General characteristics
- Length: 46 ft (14 m)
- Beam: 14 ft (4.3 m)
- Draft: 1 ft 10 in (0.56 m) mean
- Speed: 8 knots
- Complement: 7
- Armament: 1 × 1-pounder gun; 1 × machine gun;

= Tommy Traddles (1906) =

Patrol vessel of the United States Navy

Tommy Traddles was a motorboat the United States Navy acquired for use as a patrol vessel in 1917 but never commissioned.

Tommy Traddles, designed by Ralph Munroe (1851–1933), was built as a private wooden-hulled cabin motor launch (or yacht) of the same name in 1906 by the Charles L. Seabury Company and Gas Engine and Power Company at Morris Heights in the Bronx, New York, for Vincent B. Hubbell. D. R. Hoornbeeck later purchased her from Hubbell. In 1915, Dr.
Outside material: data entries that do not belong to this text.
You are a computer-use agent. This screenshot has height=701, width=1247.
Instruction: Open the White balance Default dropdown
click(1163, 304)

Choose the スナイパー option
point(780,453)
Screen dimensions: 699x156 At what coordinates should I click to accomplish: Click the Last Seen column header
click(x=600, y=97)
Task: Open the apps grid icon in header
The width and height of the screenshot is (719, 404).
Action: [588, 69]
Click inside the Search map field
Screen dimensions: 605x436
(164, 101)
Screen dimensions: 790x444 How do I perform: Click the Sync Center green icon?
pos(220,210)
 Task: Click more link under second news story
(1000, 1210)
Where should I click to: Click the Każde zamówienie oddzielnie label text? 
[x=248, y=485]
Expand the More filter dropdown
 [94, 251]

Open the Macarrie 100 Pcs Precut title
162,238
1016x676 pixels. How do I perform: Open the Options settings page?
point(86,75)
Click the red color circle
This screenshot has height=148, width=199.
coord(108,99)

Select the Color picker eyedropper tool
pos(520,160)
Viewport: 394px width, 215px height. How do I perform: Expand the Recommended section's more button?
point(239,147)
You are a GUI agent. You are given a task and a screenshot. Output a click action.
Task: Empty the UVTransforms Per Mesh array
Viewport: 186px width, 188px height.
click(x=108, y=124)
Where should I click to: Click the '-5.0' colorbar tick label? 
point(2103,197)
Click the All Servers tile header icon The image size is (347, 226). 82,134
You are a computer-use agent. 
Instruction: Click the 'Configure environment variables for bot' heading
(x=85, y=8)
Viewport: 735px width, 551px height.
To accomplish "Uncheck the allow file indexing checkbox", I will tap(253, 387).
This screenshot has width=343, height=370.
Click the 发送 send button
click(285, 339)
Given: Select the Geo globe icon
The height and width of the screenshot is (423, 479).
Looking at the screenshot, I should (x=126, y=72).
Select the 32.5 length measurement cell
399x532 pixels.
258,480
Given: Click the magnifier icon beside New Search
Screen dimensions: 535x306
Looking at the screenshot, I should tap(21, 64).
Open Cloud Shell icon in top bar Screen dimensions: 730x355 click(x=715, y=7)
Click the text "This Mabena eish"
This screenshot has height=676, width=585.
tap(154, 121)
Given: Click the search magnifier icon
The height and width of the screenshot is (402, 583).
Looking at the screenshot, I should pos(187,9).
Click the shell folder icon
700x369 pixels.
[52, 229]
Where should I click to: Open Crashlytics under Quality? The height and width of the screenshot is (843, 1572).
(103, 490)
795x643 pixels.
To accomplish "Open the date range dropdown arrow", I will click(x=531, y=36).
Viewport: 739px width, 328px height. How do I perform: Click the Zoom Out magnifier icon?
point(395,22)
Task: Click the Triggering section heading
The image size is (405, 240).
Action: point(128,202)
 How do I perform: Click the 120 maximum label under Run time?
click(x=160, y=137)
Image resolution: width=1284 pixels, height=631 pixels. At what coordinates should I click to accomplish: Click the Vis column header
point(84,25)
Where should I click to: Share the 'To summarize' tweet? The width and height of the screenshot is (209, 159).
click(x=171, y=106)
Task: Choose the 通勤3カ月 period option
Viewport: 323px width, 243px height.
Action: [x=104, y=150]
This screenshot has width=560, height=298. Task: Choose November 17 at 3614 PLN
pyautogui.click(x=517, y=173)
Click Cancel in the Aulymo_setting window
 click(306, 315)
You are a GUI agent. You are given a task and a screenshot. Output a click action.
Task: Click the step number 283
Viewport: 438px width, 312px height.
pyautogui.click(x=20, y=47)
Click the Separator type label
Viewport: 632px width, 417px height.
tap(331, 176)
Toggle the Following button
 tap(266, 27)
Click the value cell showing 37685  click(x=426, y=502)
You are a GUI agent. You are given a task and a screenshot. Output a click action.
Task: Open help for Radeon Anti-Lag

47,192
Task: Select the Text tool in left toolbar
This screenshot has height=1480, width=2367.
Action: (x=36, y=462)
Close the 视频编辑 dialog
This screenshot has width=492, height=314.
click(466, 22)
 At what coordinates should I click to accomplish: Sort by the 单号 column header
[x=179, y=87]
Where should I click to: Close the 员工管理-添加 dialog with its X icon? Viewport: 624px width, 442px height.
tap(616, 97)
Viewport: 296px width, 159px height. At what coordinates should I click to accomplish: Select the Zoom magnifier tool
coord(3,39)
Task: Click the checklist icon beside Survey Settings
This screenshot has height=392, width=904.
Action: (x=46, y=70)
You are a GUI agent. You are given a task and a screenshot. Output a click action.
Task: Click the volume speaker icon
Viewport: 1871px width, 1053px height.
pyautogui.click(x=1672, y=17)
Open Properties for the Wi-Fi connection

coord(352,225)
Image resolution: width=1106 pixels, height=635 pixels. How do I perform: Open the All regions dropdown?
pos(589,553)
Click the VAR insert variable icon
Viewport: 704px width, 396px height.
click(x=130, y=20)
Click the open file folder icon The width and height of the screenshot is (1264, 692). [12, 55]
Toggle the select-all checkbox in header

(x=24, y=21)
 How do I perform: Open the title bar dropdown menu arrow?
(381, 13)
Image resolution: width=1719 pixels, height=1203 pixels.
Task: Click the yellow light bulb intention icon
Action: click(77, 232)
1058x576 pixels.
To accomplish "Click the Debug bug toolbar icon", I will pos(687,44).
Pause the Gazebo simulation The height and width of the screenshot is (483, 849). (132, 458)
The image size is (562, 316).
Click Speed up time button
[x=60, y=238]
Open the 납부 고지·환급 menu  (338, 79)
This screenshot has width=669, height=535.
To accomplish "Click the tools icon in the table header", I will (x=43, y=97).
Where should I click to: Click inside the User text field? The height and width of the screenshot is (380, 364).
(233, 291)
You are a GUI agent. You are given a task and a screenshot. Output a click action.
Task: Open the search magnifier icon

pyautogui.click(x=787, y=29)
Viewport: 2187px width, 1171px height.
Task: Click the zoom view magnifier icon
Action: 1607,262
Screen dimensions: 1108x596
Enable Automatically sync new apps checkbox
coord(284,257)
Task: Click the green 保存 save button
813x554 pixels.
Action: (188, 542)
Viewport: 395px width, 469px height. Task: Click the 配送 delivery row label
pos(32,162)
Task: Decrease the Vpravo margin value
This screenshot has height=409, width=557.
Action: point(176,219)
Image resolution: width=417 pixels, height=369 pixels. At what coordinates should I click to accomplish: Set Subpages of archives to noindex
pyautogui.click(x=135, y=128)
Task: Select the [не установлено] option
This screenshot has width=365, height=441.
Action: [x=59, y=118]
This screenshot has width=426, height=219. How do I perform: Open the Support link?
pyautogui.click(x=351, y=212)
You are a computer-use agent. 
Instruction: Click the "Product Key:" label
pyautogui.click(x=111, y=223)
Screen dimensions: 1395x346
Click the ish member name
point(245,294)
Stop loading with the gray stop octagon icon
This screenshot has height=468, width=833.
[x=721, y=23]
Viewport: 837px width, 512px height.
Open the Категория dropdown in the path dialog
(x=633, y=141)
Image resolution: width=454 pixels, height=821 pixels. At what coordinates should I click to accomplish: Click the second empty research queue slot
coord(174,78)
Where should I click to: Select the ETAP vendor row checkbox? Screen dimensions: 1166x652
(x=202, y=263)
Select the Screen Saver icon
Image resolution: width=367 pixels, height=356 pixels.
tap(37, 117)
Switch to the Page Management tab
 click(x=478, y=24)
J. B. Leffingwell of Bradenton, Florida, purchased her. On 25 June 1917, the U.S. Navy bought Tommy Traddles from Leffingwell for use as a section patrol boat during World War I. Leffingwell delivered her to the Navy on 4 August 1917.

Quickly deemed unsuitable for naval use, Tommy Traddles never received a section patrol (SP) number and was never commissioned. The Navy returned her to Leffingwell on 4 September 1917.